Часть родственников усопшего, непривычная к ночным бдениям, давно обмякла и спала прямо на стульях. Младшая из трёх позванных отпевалок погасила три свечи из четырех, оставив последнюю на вынос тела. «Буди сродственников, Мавка, пускай прощаются с новопреставленным Василием. На дворе катафалк стоит, — велела старшая Мытарка своей помоганке. — Да иконку поправь. А ты, начальник, целуй венчик на челе отца своего и целуй образ Спасителя да испроси прощения у лежащего во гробе за все неправды, допущенные к нему при жизни», — учила Мытарка сына умершего старика Василия, складского заведующего в порту.

После прощания велела наживить гвоздями крышку гроба, развернуть его к выходу и выносить усопшего из комнаты. Царь Иванна все последние действия сопровождала чтением Трисвятого: «Святый Боже, Святый Крепкий, Святый Бессмертный, помилуй нас».


Вышеописанные события происходили в самом начале пятидесятых годов в одном из домов на Пряжке, то есть на набережной реки Пряжки, отделяющей с запада Коломенский остров от Матисова. Здешние места со старинных времен известны были простому люду не оперными театрами и консерваториями, а выстроенным во времена императриц Морским Богоявленским собором, окрещённым питерскими богомольцами Николой Морским.

Никола в советские безбожные времена стал для православных жильцов центра города (после закрытия и уничтожения многих храмов на Адмиралтейском и Казанском островах) главным местом моления верующих. И из ведомственного морского собора времён царей превратился в истинно народный храм.

И что еще сохранила Коломна, несмотря на возникшие в XIX веке замечательные архитектурные ансамбли, — это обаяние провинциальности, спокойствия и несуетности жизни.
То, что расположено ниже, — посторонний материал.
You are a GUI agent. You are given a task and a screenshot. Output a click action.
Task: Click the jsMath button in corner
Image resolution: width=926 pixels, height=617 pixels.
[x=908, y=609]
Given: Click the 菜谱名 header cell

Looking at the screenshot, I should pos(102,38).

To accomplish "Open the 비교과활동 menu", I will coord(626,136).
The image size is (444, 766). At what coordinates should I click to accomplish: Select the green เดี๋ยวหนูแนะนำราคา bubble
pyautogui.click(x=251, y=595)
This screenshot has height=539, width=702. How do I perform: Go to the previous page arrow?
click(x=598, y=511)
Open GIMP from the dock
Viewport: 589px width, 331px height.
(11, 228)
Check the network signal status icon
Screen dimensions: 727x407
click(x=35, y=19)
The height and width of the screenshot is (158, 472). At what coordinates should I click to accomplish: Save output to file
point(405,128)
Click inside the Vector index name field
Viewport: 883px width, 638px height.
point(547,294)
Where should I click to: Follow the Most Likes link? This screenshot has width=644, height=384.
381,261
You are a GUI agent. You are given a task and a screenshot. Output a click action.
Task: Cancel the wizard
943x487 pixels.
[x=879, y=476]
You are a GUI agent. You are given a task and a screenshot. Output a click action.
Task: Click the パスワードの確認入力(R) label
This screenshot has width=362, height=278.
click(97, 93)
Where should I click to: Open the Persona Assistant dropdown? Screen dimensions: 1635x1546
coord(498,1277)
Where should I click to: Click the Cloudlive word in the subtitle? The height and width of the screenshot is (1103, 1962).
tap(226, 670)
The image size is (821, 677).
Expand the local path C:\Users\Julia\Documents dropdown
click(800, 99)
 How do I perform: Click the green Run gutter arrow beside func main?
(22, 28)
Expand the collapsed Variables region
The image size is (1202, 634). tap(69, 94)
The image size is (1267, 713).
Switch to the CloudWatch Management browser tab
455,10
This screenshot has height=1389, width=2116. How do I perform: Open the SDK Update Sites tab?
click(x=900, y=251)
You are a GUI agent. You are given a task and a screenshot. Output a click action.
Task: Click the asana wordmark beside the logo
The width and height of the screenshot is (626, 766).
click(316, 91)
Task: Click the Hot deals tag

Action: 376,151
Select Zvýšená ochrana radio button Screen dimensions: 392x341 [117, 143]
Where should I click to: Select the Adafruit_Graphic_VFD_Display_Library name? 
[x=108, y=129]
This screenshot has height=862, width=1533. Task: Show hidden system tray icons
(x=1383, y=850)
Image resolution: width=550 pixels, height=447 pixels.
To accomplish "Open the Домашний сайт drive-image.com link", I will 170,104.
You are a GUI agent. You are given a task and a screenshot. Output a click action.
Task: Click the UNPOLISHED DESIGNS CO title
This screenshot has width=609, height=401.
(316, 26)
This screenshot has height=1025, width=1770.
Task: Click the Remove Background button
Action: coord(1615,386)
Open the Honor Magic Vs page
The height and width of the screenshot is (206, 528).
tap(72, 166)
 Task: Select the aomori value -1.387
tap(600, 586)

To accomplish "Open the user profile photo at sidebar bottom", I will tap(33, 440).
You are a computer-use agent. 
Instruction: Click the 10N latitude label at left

В дни больших церковных праздников вся Никольская площадь вместе с садом вокруг собора заполнялась множеством верующих людей, приехавших и пришедших из многочисленных бесцерковных районов города. И сюда в такие дни, по древнему русскому обычаю, набегало множество народа, промышлявшего нищенством. Нищие выстраивались шпалерами на входах и выходах Никольского сада и всех входящих и выходящих из храма богомольцев пропускали через собственный строй, обирая верующих во имя Бога.

Среда старателей, кормящихся Христовым именем, была неоднородна. На верхних ступенях иерархии стояли профессионалы, владевшие умением разжалобить прихожан причитаниями «Христа ради», ловко торгующие своими убогостями, ежели они у них были, и монастырско-юродской одежонкой под божьих людей. Многие из этой стаи были знакомы с православными обрядами, календарными церковными праздниками и даже с Писанием. На следующей ступени находились инвалиды войн и трамваев, всех мастей, с выразительным реквизитом — деревянными ногами, выставленными напоказ протезами, культяпками рук и ног, настоящими и поддельными язвами на разных частях тела, собирающие добавку к пенсиям на угощение своих порушенных утроб. За ними следовали благообразные старушки побирушки, совмещавшие безбедную жизнь с возможностью вытянуть гроши из большого скопления народа для удовлетворения собственной жадности. Они больше всех и ниже всех кланялись перед подающими милостыню.

И уж совсем «на дне» этого сообщества находились истинные нищие, приехавшие из голодающих областей или республик. Вспомните 1947–1949 годы засух и неурожаев на Юге России, на Украине, в Молдавии. Нищая братия гнала прокопчённых, тощих людей от насиженных выгодных мест побора — рынков, магазинов, вокзалов, храмов, обзывая их цыганами. И те вынуждены были бродить со своими мешками по улицам, дворам, квартирам и радоваться всему, что подадут.

Наши монашествующие отпевалы в одежонках чёрных и тёмно-коричневых «церковных» цветов относились к самому высшему сословию певцов Лазаря — к обитателям паперти. Промысел их возник по необходимости — из-за малого количества церквей и невозможности служителям храма отпеть всех усопших жителей города.

К тому же многие боялись хоронить близких с помощью церкви, так как состояли в партии или комсомоле, служили чиновниками в заведениях, где такое действие могли неправильно истолковать и обвинить в суеверии. Но они хотели исполнить последний долг перед близкими по-людски, в соответствии с издревле принятыми в России православными обычаями, в ту пору основательно забытыми. Никто не знал, что и как делать с покойными. Многие в панике метались в поисках посвященных людей, умоляя помочь горю. Толковая нищенствующая тётка Мытарка, знакомая с основными православными обрядами благодаря долгой службе на паперти Николы Морского, сговорила басовитую старуху нищенку Царь Иванну, знавшую наизусть Псалтырь и многие молитвы, объединить усилия и создать артель, которая за мзду будет помогать горемычным людишкам провожать в последний путь скончавшихся родственников по всем правилам православного похоронного ритуала. И две опытные нищенки с паперти Николы, взяв в помощь молодую девку-помоганку, создали в Коломне небывалую артель «похоронной помощи».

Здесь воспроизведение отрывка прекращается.